I was told there were a few bugs in the software, but the hardware was working. So when I began seeing occasional, uncommanded movements, I assumed a software problem. Most of these jumps were so small and fast that at first I thought that I was imagining them. But a large jump left no doubt that they were real and a major problem. This started looking like one of those intermittent problems that are hard to fix because they happen so rarely, but I set up a circular buffer to be dumped to the display when triggered by the position error and found that I was getting position errors I thought should be a problem but didn’t cause noticeable jumps. I rested my fingertips very lightly on the surface of the unfinished aluminum casting and found that very small jumps were occurring about once every few minutes and happening at the same time that the data dumps were triggered. My troubleshooting was going to be a lot easier.
While feeling for the jumps, I was standing midway between the seat and the electronics box to get out of the way if a big jump occurred. That’s where I was when the boss showed up. I explained about the jumps, but he insisted that the control system worked and that I should be working on the other problems in the software. As if on cue, a big jump started. I stepped out of the way, but the boss, not expecting it, was almost knocked down by the electronics box. This problem was suddenly my highest priority.
The boss insisted the hardware worked and it must be a software problem, but my data dumps showed that the errors were coming from the axis-position readout. I put the data line for the communication link on an oscilloscope, with the scope triggered by the communication-link’s clock, and found significant jitter.
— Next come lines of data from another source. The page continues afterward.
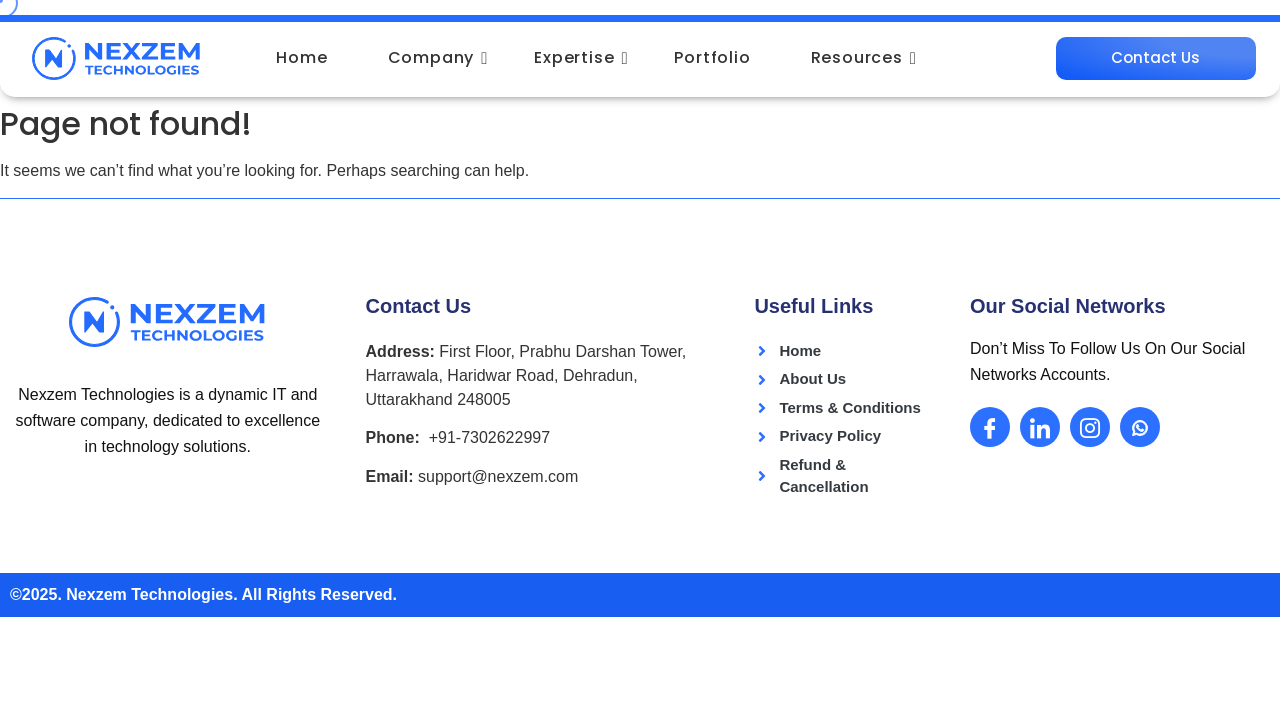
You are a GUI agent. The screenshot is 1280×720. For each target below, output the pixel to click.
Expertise (581, 57)
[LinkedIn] (1040, 426)
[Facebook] (990, 426)
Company (438, 57)
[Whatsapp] (1140, 426)
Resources (864, 57)
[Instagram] (1090, 426)
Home (301, 57)
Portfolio (712, 57)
I finally put the clock signal itself on the scope and, instead of a 5V square wave, found what looked like a low-pass-filtered square wave that only made it up to about 3V. Changing the line driver on the clock to a faster device solved the problem of the jumpy cinetheodolite. The fingertip test technique was later used to detect a broken geartooth.
After the cold war ended, Tom Dentel quit working as a design engineer and tried to change careers, but he is now back in the military-industrial complex as a test engineer.